International Weekly Miscellany — Volume 1, No. 2, July 8, 1850 eBook

This eBook from the Gutenberg Project consists of approximately 114 pages of information about International Weekly Miscellany — Volume 1, No. 2, July 8, 1850.

International Weekly Miscellany — Volume 1, No. 2, July 8, 1850 eBook

This eBook from the Gutenberg Project consists of approximately 114 pages of information about International Weekly Miscellany — Volume 1, No. 2, July 8, 1850.

“Oh, sir!” exclaimed Dumiger, seizing the Count’s hand with effusion, “you are so kind but I can assure you that we are quite happy here.  When one is truly attached to another, the little sacrifices of life become a pleasure,” and Dumiger’s eyes so filled with tears, that he did not perceive the quiet, cold sneer on the Count’s upper lip; but Marguerite remarked it.  Moreover, she knew the Count well—­his vast ambition, his supercilious pride; she had caught the inflection of his tone when he spoke to Dumiger, and she knew that when he affected that winning, cajoling manner, he was always the most dangerous, and most to be suspected.  So her only answer or acknowledgment was a low courtesy, and the blood mantled in her cheek, but whether from gratitude or some sterner feeling the Count was unable to divine.

He looked at her for some time under his long gray eyelash; Marguerite met the look calmly and composedly.  Dumiger was bustling about quite in an ecstacy of delight, and for the time entirely forgot the clock and the Dom.  Not so the Count, he was curiously scanning all the various parts of the complicated machinery which were lying round him.  He waited until Marguerite should retire before he judged it right to commence speaking to Dumiger on the subject that was next his heart, but Marguerite did not seem at all disposed to give him the opportunity.
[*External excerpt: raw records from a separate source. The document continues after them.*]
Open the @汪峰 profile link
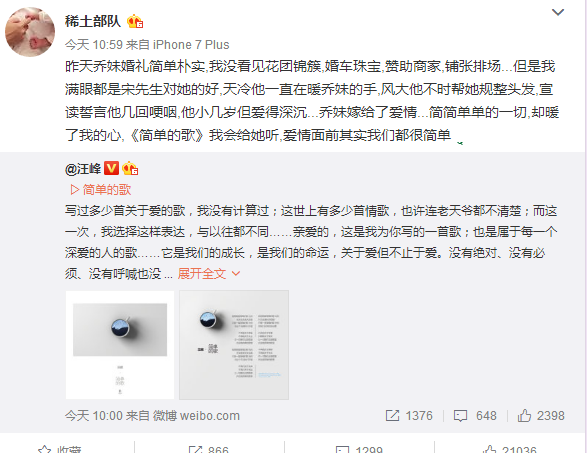The width and height of the screenshot is (587, 453). (x=83, y=169)
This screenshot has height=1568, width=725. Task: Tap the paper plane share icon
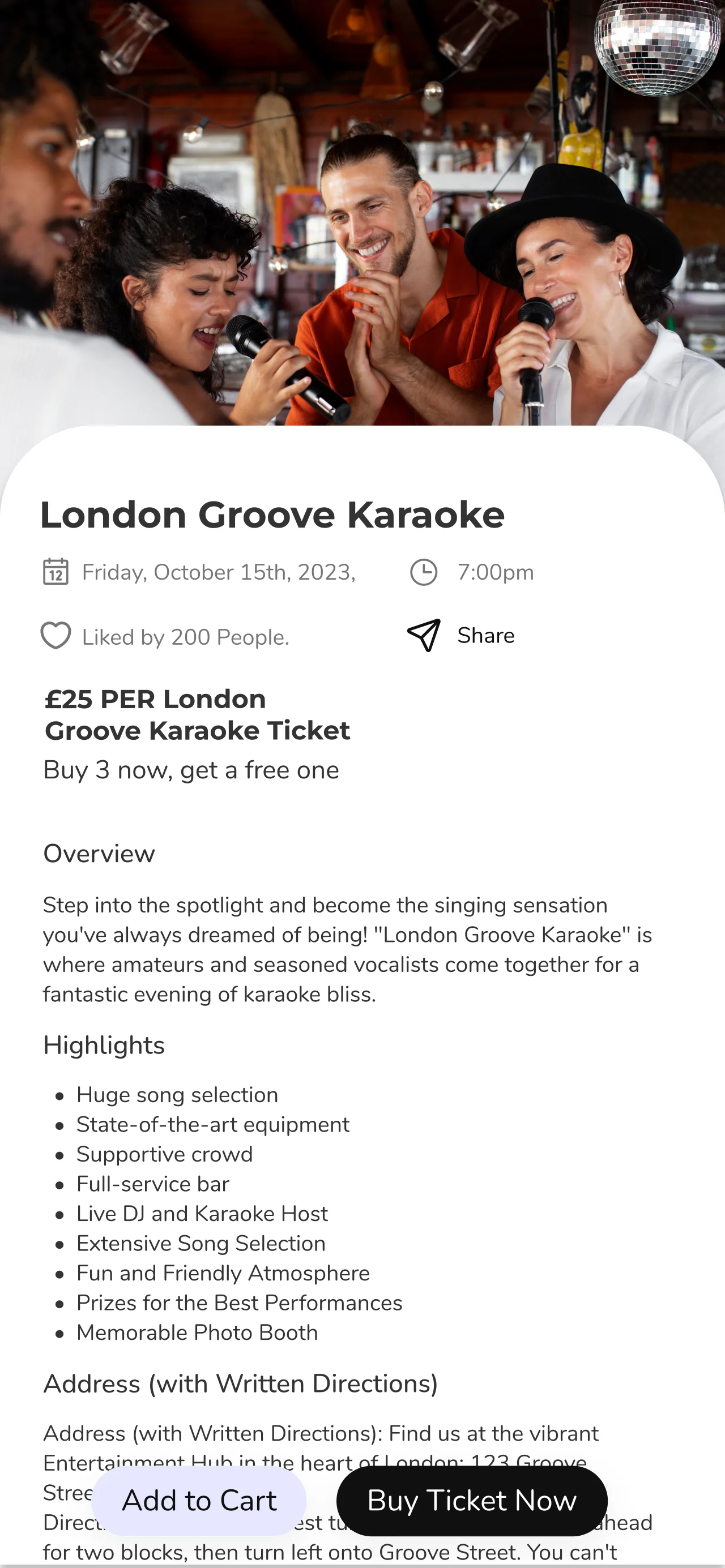424,636
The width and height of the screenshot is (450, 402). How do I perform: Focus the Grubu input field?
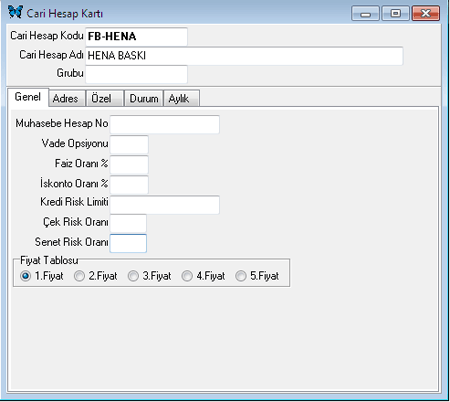[136, 74]
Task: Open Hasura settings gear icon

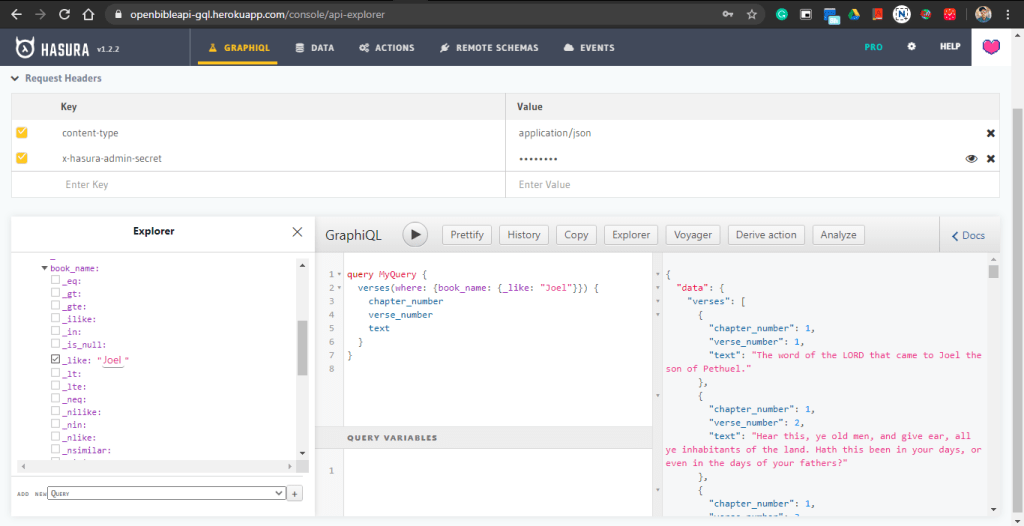Action: [x=911, y=47]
Woman’s prescience of danger for those she loves is wonderful.  Without being able to assign any definite reason, Marguerite felt that the man’s presence boded her no good; and it was therefore with a troubled spirit that she heard the Count, after looking several times at his watch, suggest that he wished to speak to Dumiger alone.

Dumiger looked at Marguerite, who thought it wiser at once to take the hint than to allow the Count to suppose that she at all questioned the sincerity of the kind interest which he affected to take in her.  He waited until the door was fairly closed, and then drew his chair near to Dumiger’s.  The latter, quite unaccustomed to the neighborhood of so great a man, immediately withdrew his seat to a more deferential distance; but the dimensions of the room speedily put a stop to the retrogression and his modesty by arresting his chair.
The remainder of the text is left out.